Norwood countered the law capped the reductions, but authorized her to implement the reductions. Justice Pucinski agreed, upholding the lower court’s decision the case should be routed to the Court of Claims.
“The defendants were authorized to make the reductions as they saw fit – to any reimbursement funds they saw fit – so long as the amount of the total reductions did not exceed 2.25 percent of that year’s GRF Medicare appropriations,” Pucinski said.
In addition, Pucinski said the General Assembly stated cuts should be made by an “amount equivalent to 2.25 percent of General Revenue Fund Medicaid appropriations.” By employing the the word “equivalent,” the General Assembly indicated it was using 2.25 percent of the General Revenue Fund Medicaid appropriations as a “general benchmark” for figuring total reductions.
Pucinski further noted legislators did not restrict reductions to those reimbursements made from the General Revenue Fund, but included the two other funds as well.
As far as plaintiffs’ contention certain skilled nursing homes were given special treatment, Pucinski pointed out legislators directed that reductions be made uniformly to the “extent practical,” leaving it to Norwood to ascertain what was practical.

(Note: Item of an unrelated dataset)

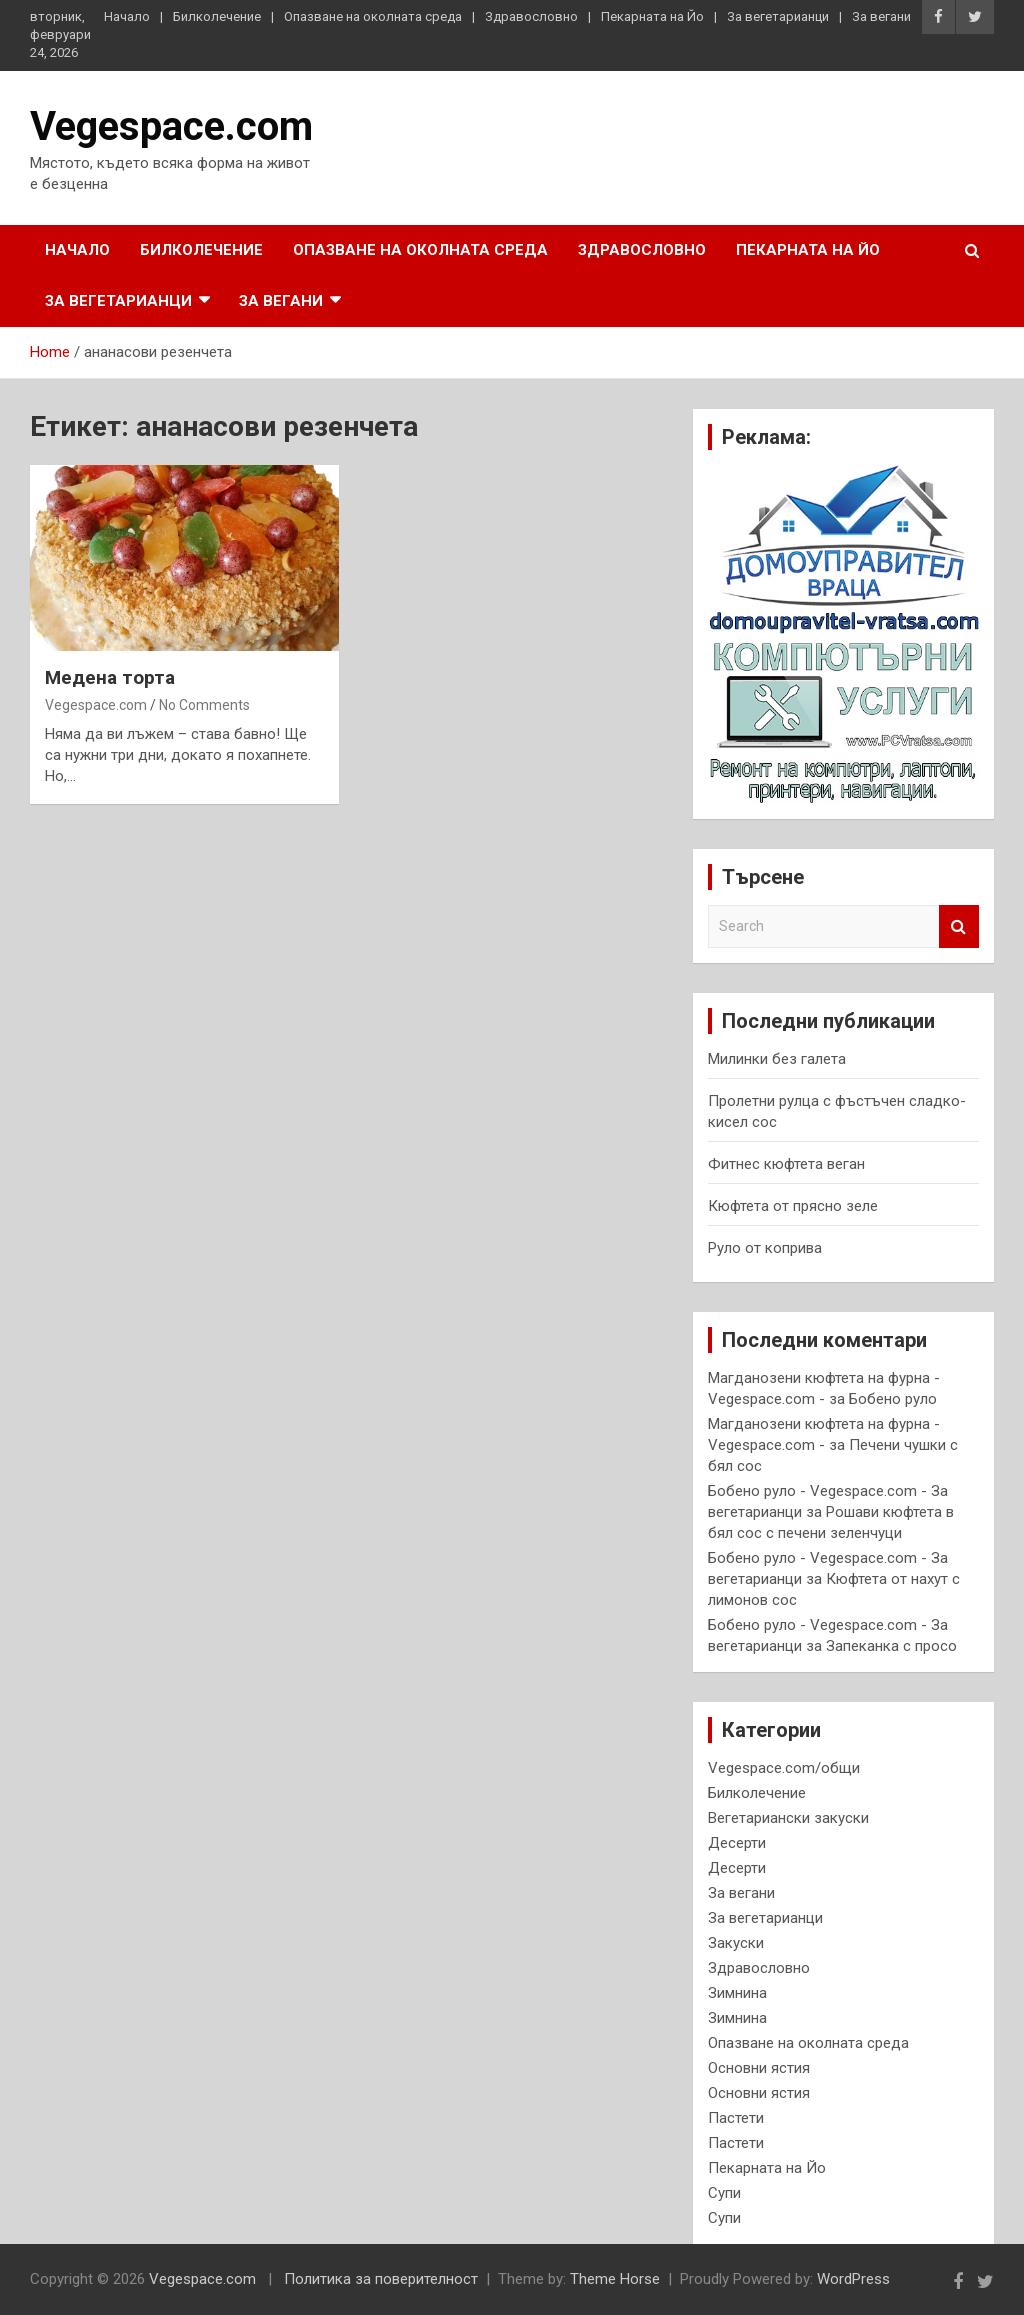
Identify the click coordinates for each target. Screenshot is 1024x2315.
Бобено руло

The nursing homes are represented by the Philadelphia-based global firm of Duane Morris, which has an office in Chicago. Norwood and the Department of Healthcare and Family Services are represented by the Illinois Attorney General’s Office.
On Nov. 15 in Chicago federal court, a number of other Illinois nursing homes affiliated with Heritage Operations Group LLC, based in downstate Bloomington, filed suit alleging Norwood and her department have not paid them for services they rendered nursing home residents who receive Medicaid. Plaintiffs also alleged defendants have not promptly processed Medicaid applications from residents. The nursing homes said the state is obligated by federal law to perform these functions.